### TO DO
Each line of the listing that includes "agent" should be reported.

═════ THE RECORDS

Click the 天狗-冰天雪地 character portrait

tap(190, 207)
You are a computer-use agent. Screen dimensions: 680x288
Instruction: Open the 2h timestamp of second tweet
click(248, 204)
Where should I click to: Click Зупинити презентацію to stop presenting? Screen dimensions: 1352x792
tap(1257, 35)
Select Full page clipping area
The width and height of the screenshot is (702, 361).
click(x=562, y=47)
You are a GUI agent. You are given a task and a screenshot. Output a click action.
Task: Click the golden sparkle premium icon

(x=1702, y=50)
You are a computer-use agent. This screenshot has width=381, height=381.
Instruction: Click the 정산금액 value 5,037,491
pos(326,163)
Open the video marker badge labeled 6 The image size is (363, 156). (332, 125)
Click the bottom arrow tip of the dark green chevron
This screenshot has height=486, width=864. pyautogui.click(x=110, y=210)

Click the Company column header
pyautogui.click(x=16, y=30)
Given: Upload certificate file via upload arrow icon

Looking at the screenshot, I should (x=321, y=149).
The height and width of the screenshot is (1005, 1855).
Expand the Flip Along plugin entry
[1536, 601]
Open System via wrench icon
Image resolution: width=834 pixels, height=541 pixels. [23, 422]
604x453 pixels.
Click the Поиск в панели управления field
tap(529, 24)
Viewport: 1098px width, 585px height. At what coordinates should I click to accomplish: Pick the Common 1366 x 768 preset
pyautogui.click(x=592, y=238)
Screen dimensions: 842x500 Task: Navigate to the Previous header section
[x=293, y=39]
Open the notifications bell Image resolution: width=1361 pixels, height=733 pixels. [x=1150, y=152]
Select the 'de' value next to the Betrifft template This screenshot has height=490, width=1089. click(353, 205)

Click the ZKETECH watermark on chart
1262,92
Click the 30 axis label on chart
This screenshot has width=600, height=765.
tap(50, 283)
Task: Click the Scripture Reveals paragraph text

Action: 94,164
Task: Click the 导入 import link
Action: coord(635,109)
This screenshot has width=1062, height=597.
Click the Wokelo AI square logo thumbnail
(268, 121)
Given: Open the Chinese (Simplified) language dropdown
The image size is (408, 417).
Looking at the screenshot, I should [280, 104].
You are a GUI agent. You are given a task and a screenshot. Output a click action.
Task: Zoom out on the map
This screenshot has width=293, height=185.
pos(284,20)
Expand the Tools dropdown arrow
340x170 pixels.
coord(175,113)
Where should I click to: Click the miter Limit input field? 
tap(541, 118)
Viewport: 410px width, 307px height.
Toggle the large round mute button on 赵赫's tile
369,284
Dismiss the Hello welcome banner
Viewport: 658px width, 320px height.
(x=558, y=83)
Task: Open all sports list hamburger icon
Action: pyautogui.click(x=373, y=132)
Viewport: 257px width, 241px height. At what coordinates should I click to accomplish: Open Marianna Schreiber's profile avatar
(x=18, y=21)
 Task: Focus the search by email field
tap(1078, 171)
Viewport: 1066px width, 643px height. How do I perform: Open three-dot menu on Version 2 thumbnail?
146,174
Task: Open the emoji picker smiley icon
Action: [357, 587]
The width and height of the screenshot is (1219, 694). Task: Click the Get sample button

══════════

### WRITTEN RESPONSE
You are a computer-use agent. Screen dimensions: 680x288
You are a GUI agent. You are given a task and a screenshot. Output a click action.
You are a computer-use agent. This screenshot has width=381, height=381.
You are a GUI agent. You are given a task and a screenshot. Output a click action.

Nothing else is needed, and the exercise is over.